Saturday, August 4
You get those traps, Mr. Wookie
Official photo from the USS Summa Time
It's official: Operational flights have ceased and Mr. Wookie can breath a sigh of relief as the exercise has closed in the air, and the boys can begin to make their way home. We still have toes and fingers-amount of days until they're home, but I need to start getting the house back in working order since I live pretty much like a frat boy.
I've received great news though. Mr. Wookie had to punch a hole in his belt since he's lost weight while being on the boat. Apparently the combination of boat food, and cycling (apparently the weights portion of the gym is overrun with 19-year-olds who think they can flex has caused Mr. Wookie to seek out the quiet areas of the gym), has made for a more svelte Mr. Wookie. I'm kinda excited to see him now! You probably can't tell he's any skinnier (he's second from the right), but I know I see a difference! He looks so skinny now (yes, I know he resembles a low-land mountain gorilla - but still, he's skinny!).
Oh, yes, and the caterpillar on his face. He says he's over it and will shave it off first step on home turf. So that makes me curious. Is a handful of weeks during the summer too much for your 'stache-ing capabilities?? We still have that deployment coming up - then what?? That'll definitely be some 'stache growth. Seriously. I don't know how he'll manage that. But good luck to him. I won't need any help in growing out my leg hairs - please, that shit is easy.

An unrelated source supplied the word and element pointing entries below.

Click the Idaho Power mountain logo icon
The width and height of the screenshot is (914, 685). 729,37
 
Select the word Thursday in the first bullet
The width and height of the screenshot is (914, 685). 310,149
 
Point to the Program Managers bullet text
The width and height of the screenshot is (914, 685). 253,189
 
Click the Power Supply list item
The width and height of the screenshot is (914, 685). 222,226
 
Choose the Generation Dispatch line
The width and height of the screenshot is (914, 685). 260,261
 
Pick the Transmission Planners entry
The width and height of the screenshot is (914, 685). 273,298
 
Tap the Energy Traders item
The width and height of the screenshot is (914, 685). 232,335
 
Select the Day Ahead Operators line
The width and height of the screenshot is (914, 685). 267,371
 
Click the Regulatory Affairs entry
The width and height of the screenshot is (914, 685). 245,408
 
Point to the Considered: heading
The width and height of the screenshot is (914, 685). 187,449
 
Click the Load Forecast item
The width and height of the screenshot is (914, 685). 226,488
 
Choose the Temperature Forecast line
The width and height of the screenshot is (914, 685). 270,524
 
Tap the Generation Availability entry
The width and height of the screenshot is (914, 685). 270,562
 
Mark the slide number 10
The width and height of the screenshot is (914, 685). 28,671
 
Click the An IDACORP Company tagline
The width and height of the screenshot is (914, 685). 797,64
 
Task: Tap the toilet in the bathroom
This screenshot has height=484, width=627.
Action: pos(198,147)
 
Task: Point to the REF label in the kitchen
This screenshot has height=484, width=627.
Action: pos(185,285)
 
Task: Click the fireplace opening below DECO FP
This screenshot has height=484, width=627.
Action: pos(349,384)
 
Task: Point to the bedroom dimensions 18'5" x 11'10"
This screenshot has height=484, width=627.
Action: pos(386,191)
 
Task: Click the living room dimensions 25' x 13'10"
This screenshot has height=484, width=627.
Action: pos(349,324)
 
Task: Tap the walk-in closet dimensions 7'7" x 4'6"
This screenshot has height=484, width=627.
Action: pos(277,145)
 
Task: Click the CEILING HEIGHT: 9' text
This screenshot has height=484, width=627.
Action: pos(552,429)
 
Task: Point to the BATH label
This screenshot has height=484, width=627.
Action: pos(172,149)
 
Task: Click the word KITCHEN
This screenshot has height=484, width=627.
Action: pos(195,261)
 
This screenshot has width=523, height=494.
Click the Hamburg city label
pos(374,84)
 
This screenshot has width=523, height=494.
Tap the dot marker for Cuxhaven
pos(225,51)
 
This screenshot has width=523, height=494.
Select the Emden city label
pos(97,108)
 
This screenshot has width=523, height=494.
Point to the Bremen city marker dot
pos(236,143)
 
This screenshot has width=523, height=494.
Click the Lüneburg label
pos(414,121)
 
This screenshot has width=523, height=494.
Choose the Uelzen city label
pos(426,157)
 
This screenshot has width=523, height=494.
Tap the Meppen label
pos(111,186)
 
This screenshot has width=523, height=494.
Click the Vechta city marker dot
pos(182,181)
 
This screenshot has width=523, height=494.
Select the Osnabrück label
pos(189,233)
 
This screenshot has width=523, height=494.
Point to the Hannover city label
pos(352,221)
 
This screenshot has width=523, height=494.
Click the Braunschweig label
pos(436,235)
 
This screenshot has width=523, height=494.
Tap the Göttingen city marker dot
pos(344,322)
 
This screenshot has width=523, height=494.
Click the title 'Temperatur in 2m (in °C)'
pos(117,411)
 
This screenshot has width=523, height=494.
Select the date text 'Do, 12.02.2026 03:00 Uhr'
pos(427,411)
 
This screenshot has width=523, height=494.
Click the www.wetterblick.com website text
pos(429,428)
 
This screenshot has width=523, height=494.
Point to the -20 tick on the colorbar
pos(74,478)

So I've got some cleaning to do, shopping to do (we need liquor, man foods, and cleaning products), mowing of the Cambodian jungle also known as a back yard, sleep, Girls' Night In with my squadron ladies, a facial at 1pm, a laundry pile that looks like Kilimanjaro - all within his estimated date of (probably going to be delayed) arrival. This all is too much to do in one sitting. That's why there's wine. So I can rehydrate in the midst. That and cleaning the house will take some time - first stop: Home Depot. I need a chisel for the bathroom. Remember, frat boys aren't clean.